Peak / Trough Detection
The table below shows the results of peak / trough detection on the setup set for various combinations of tolerance and number of days used to produce the rolling mean. In all cases the ((mean of all PEFs on workdays) – (mean of all PEFs on restdays)) is added to the tolerance, if this value is positive. The tolerance is the number of standard deviations stated of the baseline. The baseline is calculated from all of the daily mean PEFs. No patterns have been excluded on maximal decline as it seemed unnecessary.

Standard deviations Days Infections (of 42) Infection False Positive Control False Positive (29 records)
1.96 1 42 35 16
2.576 1 36 15 6
1.96 2 37 15 4
2.576 2 31 4 2
1.96 3 33 6 3
1.96 4 29 1 2

Evaluation
Peak / Trough detection seems to be the best method. It identifies less infections than the baseline method but for every infection missed two false positives are also eliminated.
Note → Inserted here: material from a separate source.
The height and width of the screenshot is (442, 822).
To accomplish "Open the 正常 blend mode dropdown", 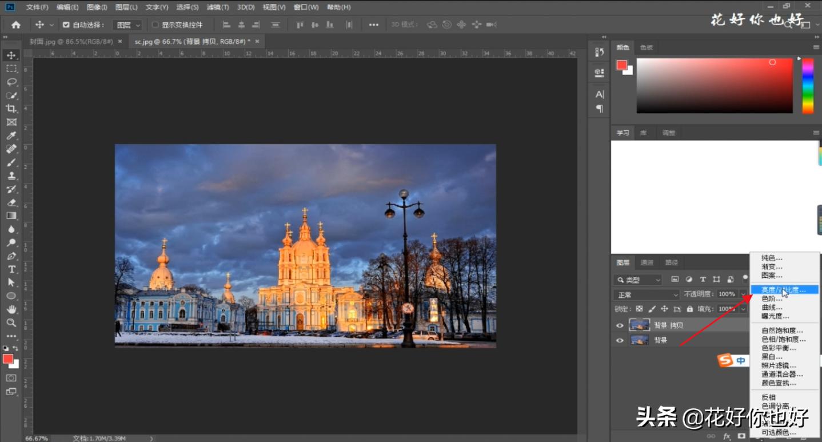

The table below shows the results of peak / trough detection on the evaluation set for a tolerance of 1.96 standard deviations of the baseline of all the daily means + ((mean of all PEFs on workdays) – (mean of all PEFs on restdays)) (if this value is positive. A rolling 4 day mean is used to calculate the points in the signal that is used to detect peaks and troughs.
Standard deviations Days Identified (of 45) Infection False Positive Control False Positive (29 records)
1.96 4 32 2 1

Specificity 71%
Sensitivity 97% (based on control records)

Discussion
Won’t work if only one work period which has the infection in because the algorithm will think that is a occupational asthma pattern.
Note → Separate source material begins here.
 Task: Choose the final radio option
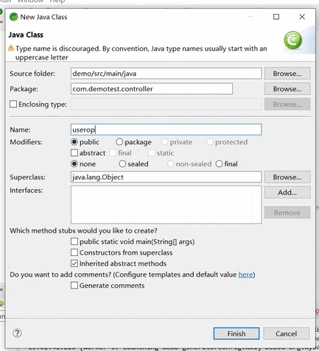point(219,163)
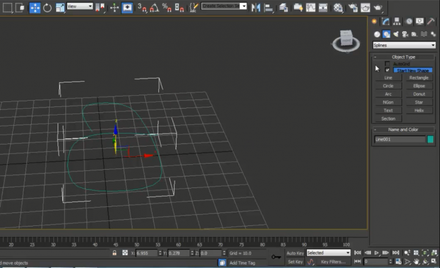Select the Geometry category icon
Image resolution: width=440 pixels, height=268 pixels.
(x=376, y=34)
Start and end of pattern must be in record for it to be detected (so learning effects and laze effects will not be found).

Infection records have two readings a day every day. What do control records have – find out.

References

1. Patterns of Peak Expiratory Flow Response to Upper Respiratory Tract Infection in Adults with Asthma
2. The development of Oasys-2; a system for the analysis of serial measurement of peak expiratory flow in workers with suspected occupational asthma
3. Wasif’s Quality paper (publish it soon man!)
4. An algorithm for the detection of peaks and troughs in physiological signals, Bryan S. Todd, Oxford University Computing Laboratory.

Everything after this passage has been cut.